Francisco ha sido un provocador. Un buen provocador, por otorgarle al título una connotación parabólica y bíblica. Ha provocado en primer lugar a los católicos, cuyo entusiasmo, respeto y euforia a la regeneración pontificia no puede sustraerse entonces a la anomalía en que la Iglesia se encontraba hace apenas unos meses. Implícitamente, Francisco rectifica la deriva conservadora de su antecesores en el trono pontificio, remontándose él mismo al linaje de Juan XXIII. Y alienta una de las carambolas más insólitas de su efervescente mandato: los ateos o los agnósticos reaccionan con sensibilidad a los deberes éticos del aquí y ahora –sin recompensa de los cielos–, mientras que los anticlericales sobreactuan con su idolatría a Francisco porque la revolución de Bergoglio retrata los pecados capitales.

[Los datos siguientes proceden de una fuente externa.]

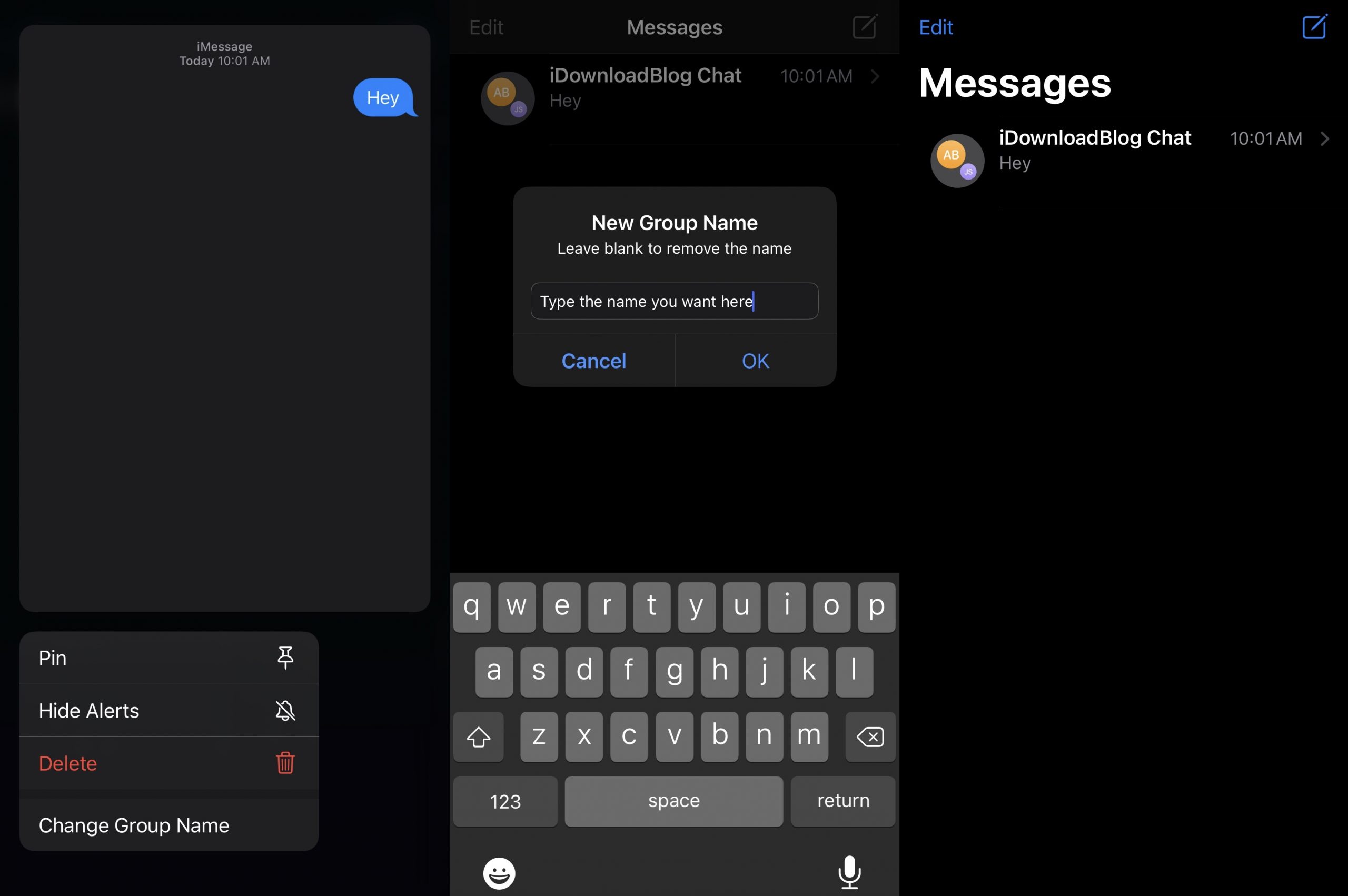
Task: Click group name text input field
Action: [674, 300]
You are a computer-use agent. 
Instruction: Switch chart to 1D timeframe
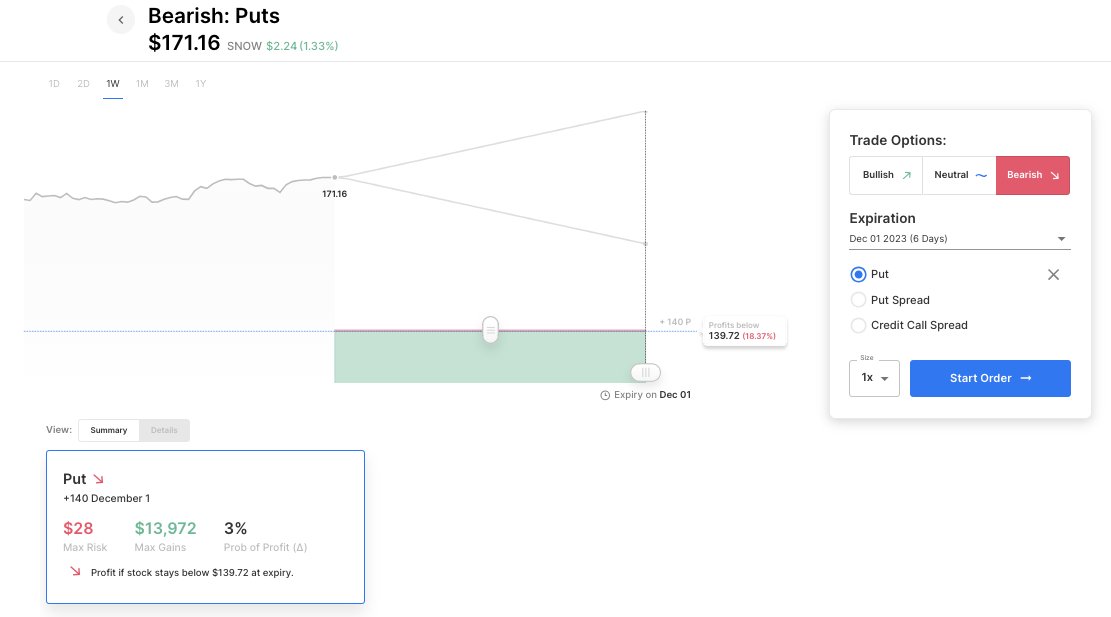point(54,84)
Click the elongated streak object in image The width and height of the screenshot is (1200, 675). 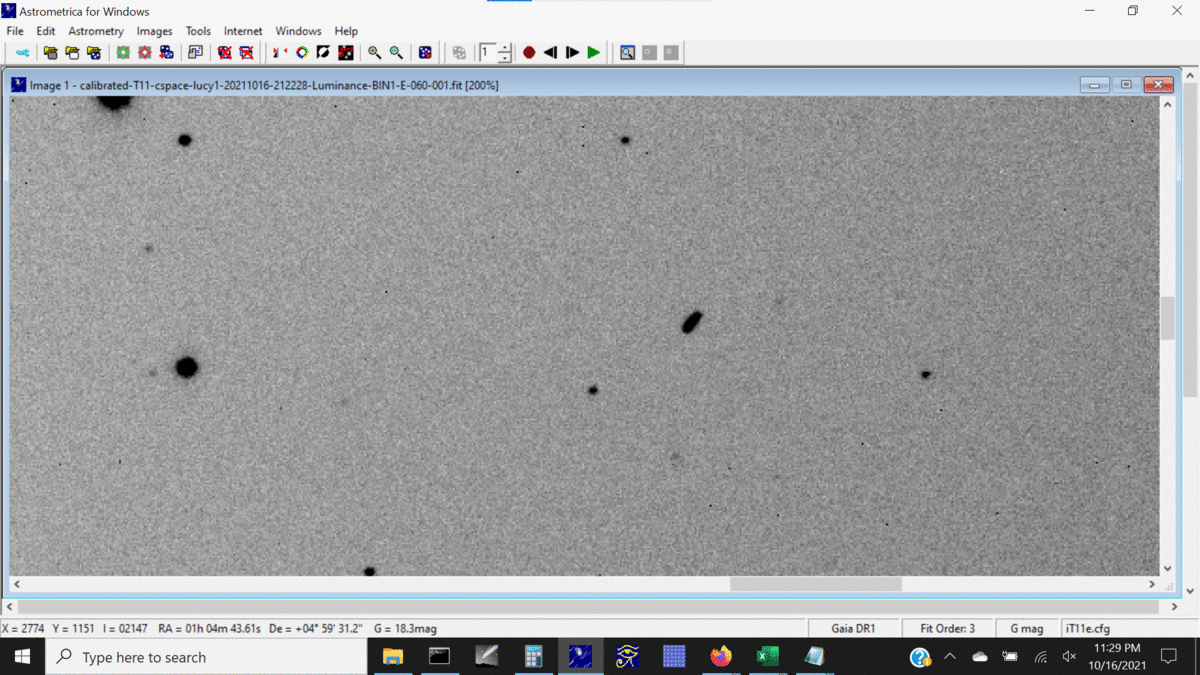tap(691, 321)
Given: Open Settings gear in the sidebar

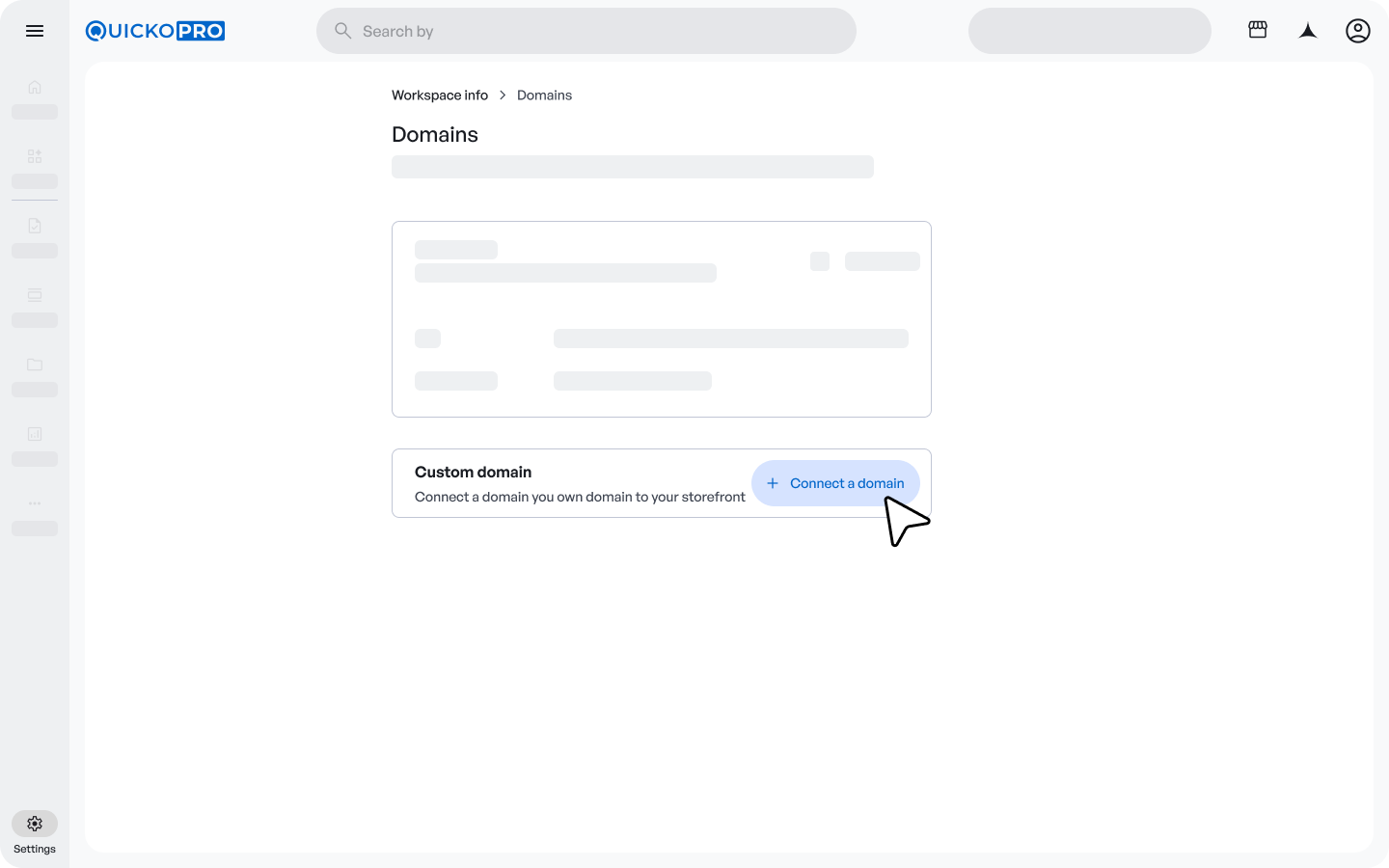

Si el nuevo Papa ha promovido la transparencia financiera quiere decir que no la había. Si ha represaliado la corte vaticana quiere decir que holgaban los aduladores. Si ha exigido a los obispos que huelan a oveja es porque atufaban a incienso. Si ha concedido entrevistas y ruedas de prensa, lo ha hecho por contrariar el hermetismo informativo. Si ha nombrado una comisión extraordinaria para depurar la pederastia es porque no se habían tomado medidas suficientes. Si ha reivindicado la sensibilidad hacia los gays se desprende que estaban discriminados. Si ha reclamado el peso de la mujer en el porvenir de la Iglesia admitiremos que no lo tenía. Si ha cuestionado sus poderes terrenales es porque eran desmesurados. Si ha exigido tolerancia como principio incontrovertible del mensaje cristiano lo ha hecho porque escaseaba el voluntariado de la otra mejilla.

Decía monseñor Tucci, allegado como pocos a la figura de de Juan Pablo II, que los feligreses aclamaban al cantante, pero no la canción. La revista Time apelaba también a las alegorías musicales cuando lo proclamó el Personaje del Año, insistiendo en que el Papa no ha cambiado la letra de la Iglesia. Ha cambiado la música. En este juego de vistosas simplificaciones, mi opinión es que Francisco no ha realizado un trabajo musical, sino filológico. Ha acudido a las fuentes, como antaño los periodistas hacíamos con las noticias, y ha restaurado la conciencia y la obligación inexcusable hacia el prójimo que implica el ejemplo de Cristo.

Por eso el mensaje, que engendra un neologismo, llamémoslo papulismo, no concierne sólo a quienes apuestan por el cielo, como diría Pascal. Involucra a todos, independientemente de la fe y de la confesión, y convierte a Francisco en un patriarca de la Humanidad. Que tiene más trabajo porque ha muerto Nelson Mandela y que puede flaquear –y derecho tiene– de tantas expectativas que le hemos creado.

En tiempos de mesías efímeros y de provocadores vacíos, resulta que Francisco, todavía en fase de prueba, está cumpliendo a conciencia –y no es una frase hecha– con un programa que ni siquiera prometió. Y que nos obliga a demostrar que somos humanos.